- [Extrait présenté]:
====
La lassitude des longues étapes se faisant ressentir, j'ôte Bialystok de ma route pour filer plus rapidement vers le nord. Je me perd sur des cartes pour trouver la destination du jour. Le village de Wizna m’interpelle par son histoire : 740 valeureux polonais ont résisté quelques jours a 42 000 soldats du IIIème Reich. C'est parti, direction Wizna ! 

Après un parcours de 72 km rendu difficile par les farces de mon GPS, Matheauz, un polonais de 25 ans m'accueille et nous dînons devant le match de foot Pologne-Lettonie (3-0). Son repas m'interpelle, des spaghetti baignants dans un litre de lait. C'est le repas économique et consistant qui a bercé son enfance.
====
- [Les consignes]:
• 1. D'après le récit de voyage en Pologne, combien de Polonais ont résisté quelques jours aux soldats du IIIème Reich à Wizna ?
• 2. Poursuivez le récit de voyage en Pologne après sa dernière phrase.
====
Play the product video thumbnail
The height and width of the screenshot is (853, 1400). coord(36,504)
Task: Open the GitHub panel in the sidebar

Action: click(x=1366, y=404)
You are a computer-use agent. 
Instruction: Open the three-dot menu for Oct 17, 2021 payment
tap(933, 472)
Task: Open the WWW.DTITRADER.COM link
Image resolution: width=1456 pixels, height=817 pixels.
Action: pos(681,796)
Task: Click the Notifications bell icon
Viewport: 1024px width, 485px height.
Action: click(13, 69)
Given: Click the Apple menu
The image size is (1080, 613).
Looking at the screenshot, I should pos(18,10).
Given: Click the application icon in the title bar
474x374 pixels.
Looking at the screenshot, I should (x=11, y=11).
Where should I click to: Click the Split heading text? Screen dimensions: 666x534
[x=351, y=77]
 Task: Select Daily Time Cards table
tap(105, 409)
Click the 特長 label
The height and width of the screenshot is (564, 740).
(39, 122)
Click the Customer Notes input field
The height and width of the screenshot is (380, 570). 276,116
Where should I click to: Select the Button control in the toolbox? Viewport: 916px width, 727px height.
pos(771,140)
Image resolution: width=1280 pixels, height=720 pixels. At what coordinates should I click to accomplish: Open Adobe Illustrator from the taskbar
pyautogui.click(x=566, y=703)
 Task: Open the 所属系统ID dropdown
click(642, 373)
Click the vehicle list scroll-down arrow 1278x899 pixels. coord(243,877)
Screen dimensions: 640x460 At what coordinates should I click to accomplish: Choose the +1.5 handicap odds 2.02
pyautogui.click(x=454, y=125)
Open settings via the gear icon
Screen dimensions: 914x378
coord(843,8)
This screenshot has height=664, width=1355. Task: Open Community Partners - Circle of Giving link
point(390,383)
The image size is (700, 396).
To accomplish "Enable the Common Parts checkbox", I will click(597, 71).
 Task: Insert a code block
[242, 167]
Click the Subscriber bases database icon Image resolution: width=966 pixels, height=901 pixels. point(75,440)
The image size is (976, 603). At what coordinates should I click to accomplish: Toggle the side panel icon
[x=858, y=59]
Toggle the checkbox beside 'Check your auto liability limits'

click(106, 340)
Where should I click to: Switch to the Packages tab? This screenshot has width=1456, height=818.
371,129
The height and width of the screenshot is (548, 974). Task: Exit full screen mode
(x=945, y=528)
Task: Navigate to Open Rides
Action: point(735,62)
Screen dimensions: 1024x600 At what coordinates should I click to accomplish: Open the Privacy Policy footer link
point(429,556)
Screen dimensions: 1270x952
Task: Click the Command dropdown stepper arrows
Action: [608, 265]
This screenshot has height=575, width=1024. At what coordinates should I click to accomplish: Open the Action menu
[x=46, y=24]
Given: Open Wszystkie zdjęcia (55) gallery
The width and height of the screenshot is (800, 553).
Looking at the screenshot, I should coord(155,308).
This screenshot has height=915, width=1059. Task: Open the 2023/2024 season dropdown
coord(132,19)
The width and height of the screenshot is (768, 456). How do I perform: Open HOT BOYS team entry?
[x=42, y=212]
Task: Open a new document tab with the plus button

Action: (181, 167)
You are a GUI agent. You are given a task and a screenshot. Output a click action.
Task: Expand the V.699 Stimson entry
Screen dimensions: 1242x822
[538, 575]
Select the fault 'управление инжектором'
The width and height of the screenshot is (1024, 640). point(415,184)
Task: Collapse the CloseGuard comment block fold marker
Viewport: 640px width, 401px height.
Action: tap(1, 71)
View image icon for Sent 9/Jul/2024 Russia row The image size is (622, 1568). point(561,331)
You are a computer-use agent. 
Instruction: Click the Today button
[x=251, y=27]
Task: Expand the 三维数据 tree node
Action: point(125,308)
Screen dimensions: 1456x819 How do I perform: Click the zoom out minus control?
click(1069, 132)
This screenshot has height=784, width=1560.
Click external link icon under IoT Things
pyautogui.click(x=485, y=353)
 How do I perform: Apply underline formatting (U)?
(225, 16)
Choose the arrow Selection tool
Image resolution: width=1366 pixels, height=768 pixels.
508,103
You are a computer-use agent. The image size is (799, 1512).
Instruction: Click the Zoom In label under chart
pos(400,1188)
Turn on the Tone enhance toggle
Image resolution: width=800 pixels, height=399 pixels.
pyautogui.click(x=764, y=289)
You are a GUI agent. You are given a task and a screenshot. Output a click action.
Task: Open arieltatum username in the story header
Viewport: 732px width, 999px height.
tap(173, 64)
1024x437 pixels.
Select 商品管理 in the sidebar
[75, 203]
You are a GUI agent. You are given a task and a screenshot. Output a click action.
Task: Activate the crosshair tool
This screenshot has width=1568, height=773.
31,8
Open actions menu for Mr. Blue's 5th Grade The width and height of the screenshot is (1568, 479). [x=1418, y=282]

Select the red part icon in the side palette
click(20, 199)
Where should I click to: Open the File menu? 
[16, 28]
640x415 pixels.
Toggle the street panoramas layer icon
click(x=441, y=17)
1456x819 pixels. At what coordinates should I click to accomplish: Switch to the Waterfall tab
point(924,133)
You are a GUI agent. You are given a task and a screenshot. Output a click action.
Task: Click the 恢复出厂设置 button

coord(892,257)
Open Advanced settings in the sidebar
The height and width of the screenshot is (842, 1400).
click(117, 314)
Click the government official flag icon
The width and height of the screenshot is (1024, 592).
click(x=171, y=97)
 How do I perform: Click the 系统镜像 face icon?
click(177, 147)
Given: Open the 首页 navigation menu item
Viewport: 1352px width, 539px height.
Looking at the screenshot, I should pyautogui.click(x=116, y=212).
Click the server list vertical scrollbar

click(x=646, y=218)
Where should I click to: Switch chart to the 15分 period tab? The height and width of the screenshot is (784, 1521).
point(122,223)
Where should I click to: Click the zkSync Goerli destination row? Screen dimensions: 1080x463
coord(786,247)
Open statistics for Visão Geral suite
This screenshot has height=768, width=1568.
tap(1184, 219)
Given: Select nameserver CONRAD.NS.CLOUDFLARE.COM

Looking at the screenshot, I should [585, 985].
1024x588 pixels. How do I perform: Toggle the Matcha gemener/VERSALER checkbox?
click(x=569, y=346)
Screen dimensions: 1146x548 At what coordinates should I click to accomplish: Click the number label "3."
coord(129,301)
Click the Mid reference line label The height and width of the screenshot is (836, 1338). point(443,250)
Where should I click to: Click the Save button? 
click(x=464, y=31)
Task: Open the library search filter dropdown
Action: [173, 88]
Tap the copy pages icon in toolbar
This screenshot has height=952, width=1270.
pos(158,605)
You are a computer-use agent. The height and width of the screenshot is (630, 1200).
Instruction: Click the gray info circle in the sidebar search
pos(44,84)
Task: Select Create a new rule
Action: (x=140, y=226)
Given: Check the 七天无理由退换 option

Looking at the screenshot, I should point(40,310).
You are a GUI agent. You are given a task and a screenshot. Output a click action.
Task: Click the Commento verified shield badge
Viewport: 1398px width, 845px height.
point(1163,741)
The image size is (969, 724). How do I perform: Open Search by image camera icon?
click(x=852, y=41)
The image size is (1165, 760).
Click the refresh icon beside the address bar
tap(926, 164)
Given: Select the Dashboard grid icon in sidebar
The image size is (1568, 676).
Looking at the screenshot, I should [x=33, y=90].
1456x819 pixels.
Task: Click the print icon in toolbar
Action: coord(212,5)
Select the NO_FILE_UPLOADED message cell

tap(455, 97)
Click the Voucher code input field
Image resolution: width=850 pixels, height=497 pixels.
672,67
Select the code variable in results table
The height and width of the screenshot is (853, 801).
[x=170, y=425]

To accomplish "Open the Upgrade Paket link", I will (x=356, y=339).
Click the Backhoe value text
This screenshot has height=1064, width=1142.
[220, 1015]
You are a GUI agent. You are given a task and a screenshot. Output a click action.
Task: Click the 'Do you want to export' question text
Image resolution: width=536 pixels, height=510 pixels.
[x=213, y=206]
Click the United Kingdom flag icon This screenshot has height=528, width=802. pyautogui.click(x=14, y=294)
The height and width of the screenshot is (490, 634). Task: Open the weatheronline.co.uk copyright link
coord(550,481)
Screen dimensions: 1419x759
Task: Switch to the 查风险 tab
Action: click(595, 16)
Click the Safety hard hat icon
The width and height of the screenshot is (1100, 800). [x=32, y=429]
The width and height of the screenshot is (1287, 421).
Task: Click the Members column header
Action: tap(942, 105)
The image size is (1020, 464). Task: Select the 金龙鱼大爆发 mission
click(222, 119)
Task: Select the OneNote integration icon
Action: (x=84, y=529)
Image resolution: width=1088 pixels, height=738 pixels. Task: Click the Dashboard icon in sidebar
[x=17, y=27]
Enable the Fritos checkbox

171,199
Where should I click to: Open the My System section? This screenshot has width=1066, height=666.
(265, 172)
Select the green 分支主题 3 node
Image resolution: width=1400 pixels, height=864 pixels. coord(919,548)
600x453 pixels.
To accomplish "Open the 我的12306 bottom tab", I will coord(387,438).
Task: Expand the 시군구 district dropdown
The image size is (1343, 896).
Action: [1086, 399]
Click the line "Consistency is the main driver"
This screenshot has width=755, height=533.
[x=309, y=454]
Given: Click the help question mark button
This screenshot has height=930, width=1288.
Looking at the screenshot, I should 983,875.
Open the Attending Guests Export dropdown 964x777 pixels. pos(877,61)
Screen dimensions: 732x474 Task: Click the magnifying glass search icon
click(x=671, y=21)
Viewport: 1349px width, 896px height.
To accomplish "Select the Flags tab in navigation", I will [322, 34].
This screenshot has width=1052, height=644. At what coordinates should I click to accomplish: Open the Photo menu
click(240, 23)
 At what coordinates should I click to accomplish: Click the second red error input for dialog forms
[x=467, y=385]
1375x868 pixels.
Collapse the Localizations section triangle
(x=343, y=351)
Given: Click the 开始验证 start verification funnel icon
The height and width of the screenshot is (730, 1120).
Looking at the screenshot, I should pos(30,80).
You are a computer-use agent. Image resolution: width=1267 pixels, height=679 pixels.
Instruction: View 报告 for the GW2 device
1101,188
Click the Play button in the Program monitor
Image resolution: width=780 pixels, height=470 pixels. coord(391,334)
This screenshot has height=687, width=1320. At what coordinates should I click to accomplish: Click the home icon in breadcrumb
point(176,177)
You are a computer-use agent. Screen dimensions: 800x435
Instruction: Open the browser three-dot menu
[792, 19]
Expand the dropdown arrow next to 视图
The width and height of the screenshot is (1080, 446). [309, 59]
====
- [Résultats de l'exercice]:
• 1. 740 Polonais.

• 2.
Nouveau réveil au chaud et route vers Augustow. Une bien belle journée pour un cycliste, 108 km sur la “green velo” dans le parc national de la Biebrza. A mi-parcours je déjeune à Goniadz dans un restaurant ouvert depuis seulement 4 jours. Le serveur me salue d'être le premier étranger du restaurant et je lui demande de m’offrir ce qu'il a de plus traditionnel. Ce sera un “Golonka”, un bon gros jarret de porc, précédé d'une soupe et d'une pinte locale. Le ventre bien rempli, je repars vers Augustow ou je passe la nuit dans une maison d'hôte.  

"Do widzenia Polsko, Sveika Lietuva" 

Après 10 jours polonais, la Lituanie va s'ouvrir à moi. Je quitte Augustow pour Miroslavas. Je change d'heure et les routes sont de plus en plus vallonnées. Mes premiers km en Lituanie vacillent entre villages déserts et fermes du siècle dernier. J'aperçois des fermiers traire dans les pâturages.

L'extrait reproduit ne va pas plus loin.